Cohabit: (v) to live together

Even though, like any “Frosty poet,” I enjoy a good walk in the woods, there is something that interfaces with me as I feel pine needles under my soles: all the creatures of nature are a little bit frightened of me as a human being because I’m a horrible roommate.

I don’t honor my space. Sometimes I’m late on the rent. I cook up things and leave dishes behind.

And I spread my trash everywhere, assuming that it will be taken care of by either other beings, or time and chance.

So there is a look in the eye of the racoon and a squint from the squirrel that tells me they have no intention of relinquishing their right to the ecosystem. They will fight like hell if I attack their nest or if I suggest they should be ousted from their dens.

There is a palpable defiance mingled with a pleading in their glance.
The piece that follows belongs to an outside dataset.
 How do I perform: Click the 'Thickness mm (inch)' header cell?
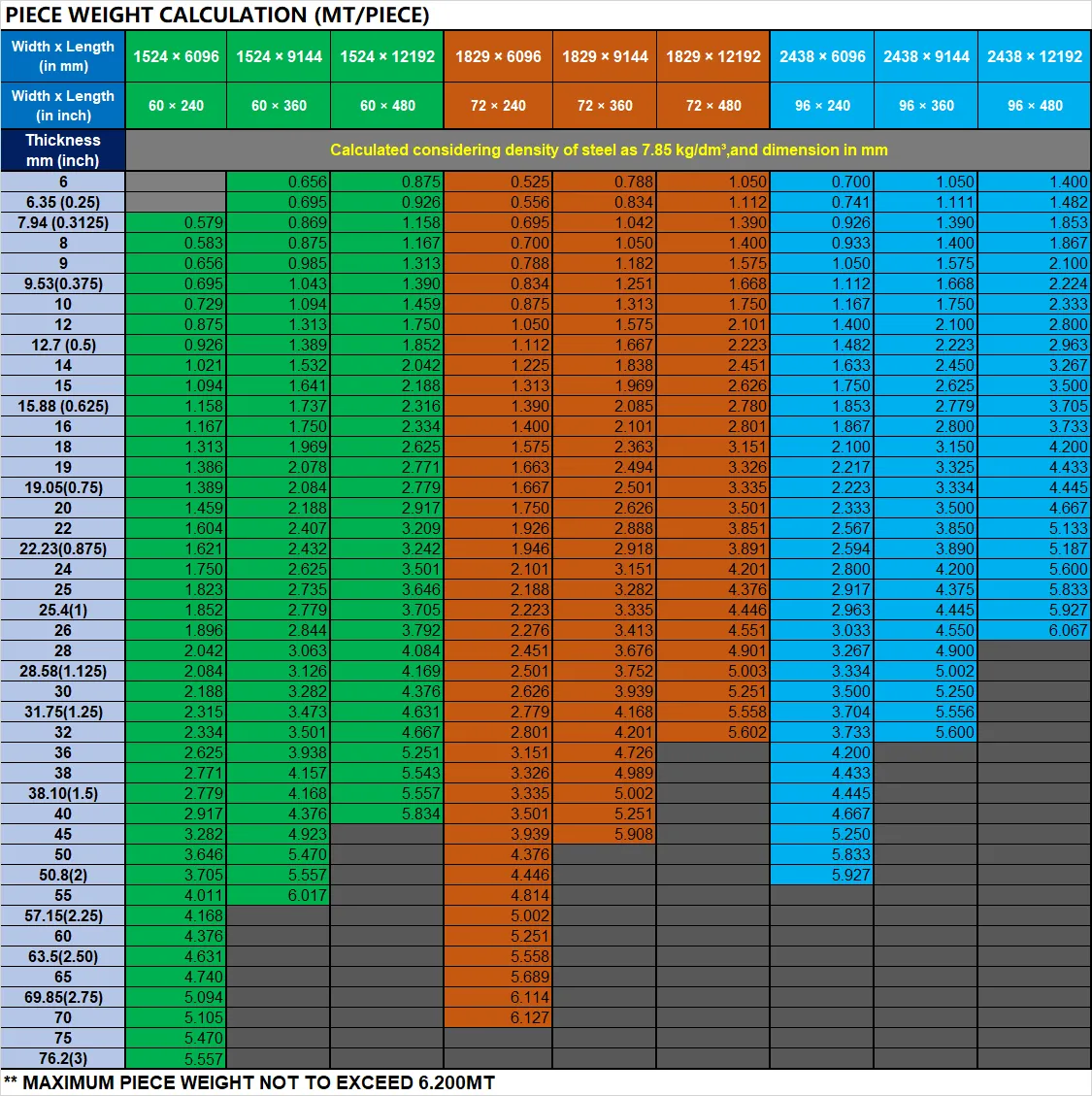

“Come on, you dumb shit. Can’t you just get along? Can’t you co-habitate with us? Do we have to growl, bite, and escape all of your plans to eliminate our species?”
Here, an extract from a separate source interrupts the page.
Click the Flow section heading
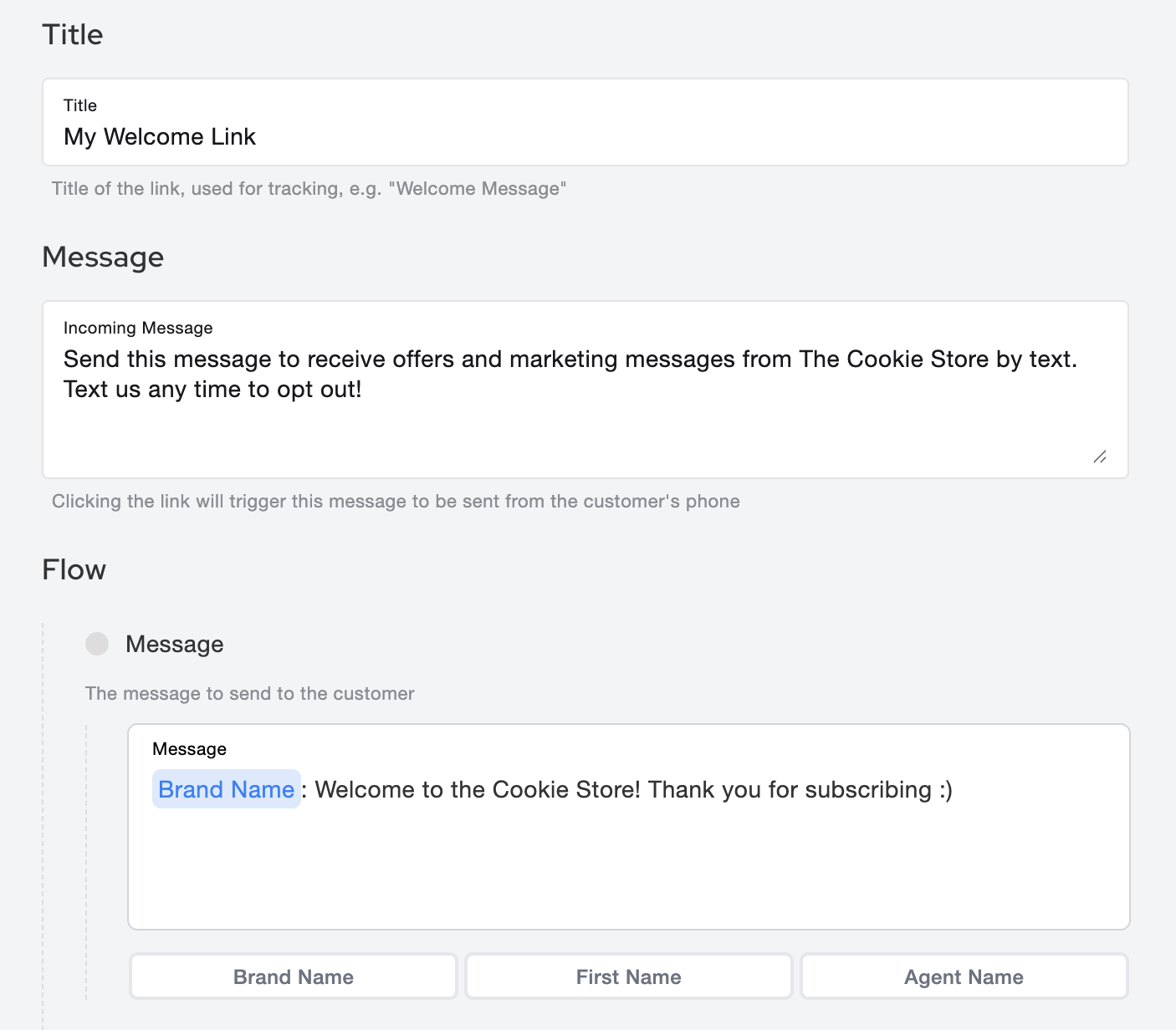This screenshot has width=1176, height=1030. click(74, 569)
Nature is kind of pissed with human beings. Why?

  • We decide to blame God, even though there’s a natural order which was put in place billions of years before any of us urped up our first mother’s milk.
  • We are so pretentious.
  • We are so easily offended.
  • We are the Mother-Earth-children of all brattiness.

Because the truth is, we aren’t satisfied with scrunching salmon and terrifying tigers. We start doing it to each other–using a color code. Sometimes it’s based upon evaluating genitalia.

But because we can’t cohabit the Earth with the turtle, we suddenly find ourselves very intolerant of those of our own race–who like to take things a little slower.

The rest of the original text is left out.